- **DOCUMENTO DE ORIGEM**:
ENTREVISTA – Segundo o promotor de Justiça Fernando Krebs, o Judiciário não se interessa em especializar seus juízes e órgãos no combate à corrupção
“Não há uma prefeitura, um Estado no Brasil sem contratos superfaturados de obras, de prestação de serviços”, disse em entrevista ao “El País” o promotor paulista especializado em investigar crimes financeiros e cartéis Marcelo Batlouni. Será que Goiás foge à regra do Brasil? Para discorrer sobre esse assunto, o Folha Z entrou em contato promotor de Justiça de Defesa do Patrimônio Público e Combate à Corrupção Fernando Krebs. Mas antes, dois exemplos:
No Estado, o Ministério Público Federal (MPF-GO) determinou no início do ano o bloqueio de R$ 7,5 milhões destinados à construção de um trecho da ferrovia Norte-Sul entre Ouro Verde (GO) e Estrela D’oeste (SP). O juiz entendeu que a verba foi superfaturada pela Valec Engenharia, com materiais sobretaxados em 79% e serviços não realizados.
Em Goiânia, a promotoria protocolou no ano passado uma ação de improbidade administrativa contra a Empresa Brasileira de Infraestrutura Aeroportuária (Infraero) e as construtoras Norberto Odebrecht e Via Engenharia, responsáveis pela construção do novo terminal do Aeroporto Santa Genoveva. O superfaturamento das licitações pode ter causado prejuízo de R$ 122 milhões aos cofres públicos.
Entrevista
Fernando Krebs ingressou no Ministério Público goiano em fevereiro de 1992. Desde maio de 1994 é titular da 57ª Promotoria de Justiça de Goiânia, que tem atribuição na área de defesa do patrimônio público, combate à corrupção e à improbidade administrativa.
Folha Z: É possível afirmar com segurança que todos os governos estaduais e prefeituras têm alguma obra sobretaxada?
Fernando Krebs: Toda a generalização é injusta. Contudo, pode-se afirmar que a maior parte dos entes federados possui obras superfaturadas, pois esta se tornou uma prática comum em nosso país, inclusive, por culpa dos empresários e da livre iniciativa.
FZ: O superfaturamento é uma prática enraizada na cultura da política brasileira?

- **DADOS DO EXERCÍCIO**:
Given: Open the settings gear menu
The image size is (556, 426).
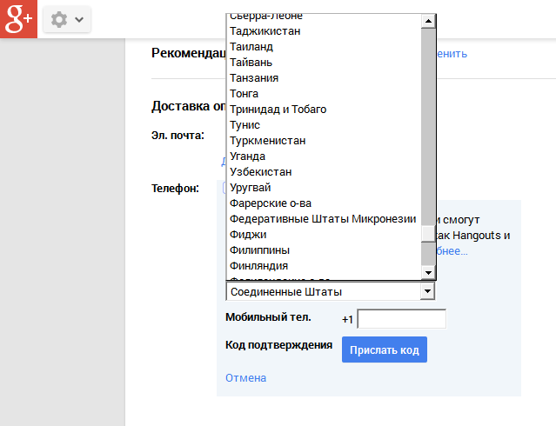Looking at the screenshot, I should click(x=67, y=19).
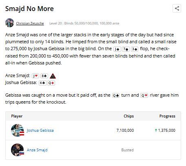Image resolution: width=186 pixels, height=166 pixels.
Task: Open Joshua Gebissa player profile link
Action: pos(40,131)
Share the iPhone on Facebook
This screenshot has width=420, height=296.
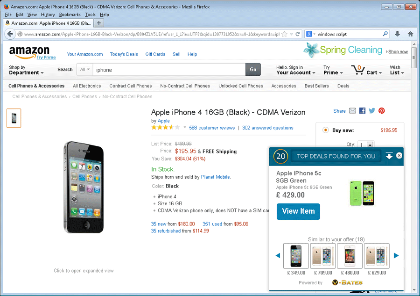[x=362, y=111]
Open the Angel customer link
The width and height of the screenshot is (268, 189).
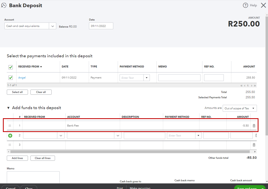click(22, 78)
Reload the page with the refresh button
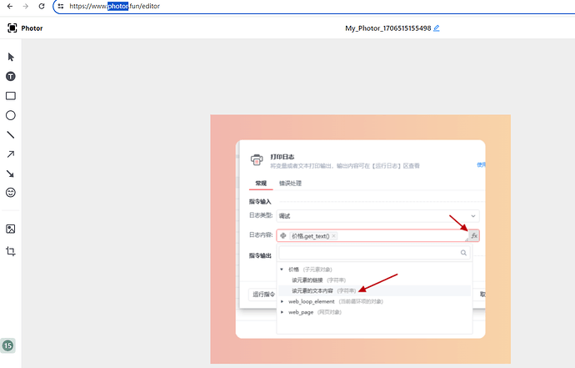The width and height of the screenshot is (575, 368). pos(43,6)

- **ITEM DA TAREFA A**: Segundo a entrevista sobre corrupção, desde quando Fernando Krebs é titular da 57ª Promotoria de Justiça de Goiânia?
- **ITEM DA TAREFA B**: Copie da entrevista sobre corrupção o trecho que vai de "Em Goiânia, a" até "aos cofres públicos.", sem alterar nada.
Baseie-se apenas na entrevista sobre corrupção.

- **ESPAÇO PARA RESPOSTA A**: Desde maio de 1994.

- **ESPAÇO PARA RESPOSTA B**:
Em Goiânia, a promotoria protocolou no ano passado uma ação de improbidade administrativa contra a Empresa Brasileira de Infraestrutura Aeroportuária (Infraero) e as construtoras Norberto Odebrecht e Via Engenharia, responsáveis pela construção do novo terminal do Aeroporto Santa Genoveva. O superfaturamento das licitações pode ter causado prejuízo de R$ 122 milhões aos cofres públicos.